Additional complexities exist when applying the U-Net architecture to earth observation data with selection of appropriate algorithmic options for kernel initialisation, activation, loss, loss optimiser, and learning rate. Further to this, the U-Net architecture can be defined with different numbers of initial filters, kernel size, and depth (number of layers); all of which can have profound impacts on how well a model learns the training data, if it is able to learn at all. For example, CNNs can experience a vanishing gradient problem when using certain activation functions with a small range of values (e.g., sigmoid) resulting in insufficient learning (Sun et al. 2019).
Globally consistent archives of regularly updated moderate-to-high spatial resolution satellite imagery are becoming increasingly available (e.g., Google Earth Engine Amazon Web Services and Microsoft Planetary Computer data stores).
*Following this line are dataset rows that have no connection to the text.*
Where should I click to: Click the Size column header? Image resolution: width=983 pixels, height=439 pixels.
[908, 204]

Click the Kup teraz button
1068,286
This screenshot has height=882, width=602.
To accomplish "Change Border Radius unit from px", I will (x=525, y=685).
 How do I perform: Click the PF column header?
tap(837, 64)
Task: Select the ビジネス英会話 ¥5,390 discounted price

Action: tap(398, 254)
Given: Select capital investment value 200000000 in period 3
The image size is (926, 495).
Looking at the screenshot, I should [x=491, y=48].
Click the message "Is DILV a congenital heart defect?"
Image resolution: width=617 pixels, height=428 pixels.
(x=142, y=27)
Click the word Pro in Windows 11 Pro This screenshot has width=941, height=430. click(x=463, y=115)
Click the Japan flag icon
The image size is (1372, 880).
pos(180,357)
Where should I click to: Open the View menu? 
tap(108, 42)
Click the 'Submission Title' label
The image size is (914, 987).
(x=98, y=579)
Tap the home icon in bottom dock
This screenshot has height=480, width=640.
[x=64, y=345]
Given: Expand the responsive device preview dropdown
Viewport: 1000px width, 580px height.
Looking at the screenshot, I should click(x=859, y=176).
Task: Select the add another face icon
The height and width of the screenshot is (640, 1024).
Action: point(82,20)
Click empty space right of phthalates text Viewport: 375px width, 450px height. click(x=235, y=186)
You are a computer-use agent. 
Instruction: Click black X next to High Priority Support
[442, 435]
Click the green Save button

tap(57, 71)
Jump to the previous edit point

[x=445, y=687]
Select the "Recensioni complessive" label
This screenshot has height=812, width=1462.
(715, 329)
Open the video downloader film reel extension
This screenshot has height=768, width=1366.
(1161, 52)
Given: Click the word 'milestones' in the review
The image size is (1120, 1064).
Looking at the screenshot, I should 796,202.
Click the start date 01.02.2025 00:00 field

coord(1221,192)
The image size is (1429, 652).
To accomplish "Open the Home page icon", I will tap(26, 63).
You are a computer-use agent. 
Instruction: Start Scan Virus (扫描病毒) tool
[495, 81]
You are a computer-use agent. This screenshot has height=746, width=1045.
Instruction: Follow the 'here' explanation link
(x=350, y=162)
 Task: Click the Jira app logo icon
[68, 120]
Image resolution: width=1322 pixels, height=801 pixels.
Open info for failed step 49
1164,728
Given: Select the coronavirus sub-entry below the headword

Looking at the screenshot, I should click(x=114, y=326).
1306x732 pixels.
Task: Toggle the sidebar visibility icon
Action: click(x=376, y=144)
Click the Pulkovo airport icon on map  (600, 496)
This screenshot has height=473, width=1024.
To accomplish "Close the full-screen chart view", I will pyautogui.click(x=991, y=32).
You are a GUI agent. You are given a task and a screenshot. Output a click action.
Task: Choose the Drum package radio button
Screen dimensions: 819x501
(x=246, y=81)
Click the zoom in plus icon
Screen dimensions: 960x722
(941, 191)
The data are only one part of the mapping solution—appropriate mapping methods, data storage, and computational platforms at scale are all required to conduct useful data analysis within the field “big data analysis” (Hey et al. 2009). Users have recognised the need for supply of imagery and increased their demand for spatial information accordingly (i.e., larger areas of interest, more-rapid response, and more-detailed classifications), but how the imagery relates to big data analysis is an open research question.
The objective of this study is to assist in the development of a framework to use existing LULC information from one year to automatically classify LULC features from another point in time. Developing a framework to automatically map LULC would be of benefit to mapping programs globally. The automated and efficient classification of LULC features from high spatial resolution imagery will be extremely valuable to inform response to natural disasters or biosecurity incidents, as well as studies on agricultural productivity and sustainability, land-use planning, monitoring of and investment in natural resources, biodiversity conservation, and improving water availability and quality.
In this paper, we provided some clarity on the use of U-Net for earth observation applications by running a series of trials with varying parameters of the U-Net to determine the optimal architecture configuration and algorithmic choice for LULC classification in aerial photography. Optimising the U-Net architecture for LULC mapping improves understanding and application of CNN for operational LULC mapping across large regions and assists in addressing the increased demand for rapid large-area classification using high spatial resolution imagery.
2 Method
2.1 Project Area
The project area focused on an agricultural region on the Atherton Tablelands in North Queensland, Australia (Fig. 1). The area consists of the World Heritage listed Wet Tropics rainforests in the east and encompasses the towns of Mareeba in the north, Atherton in the south, and Dimbulah to the west.
The major land uses of the area include production from relatively natural environments, conservation and natural environments, and production from irrigated agriculture and plantations (Table 1) (DSITI 2017).
2.2 Multispectral Aerial Imagery
Orthorectified aerial images of the study area are periodically captured through the Queensland Government Spatial Imagery Subscription Plan. For this project, we used the 2018 orthorectified mosaic with a spatial resolution of 20 cm for training the models and referred to as the 2018 training image (Fig. 2b). The image was acquired between 1st and 27th August 2018 mostly using a Vexcel Ultracam Eagle camera except for the southwestern corner which was captured by and A3 Edge camera. The two cameras have different spectral properties which can be seen in Fig. 2b.
To test the accuracy and transferability of the models, a 2015 mosaic captured between 17th July and 14th October using an A3 Edge camera at a spatial resolution of 25 cm was used and referred to as the 2015 test image (Fig. 2a).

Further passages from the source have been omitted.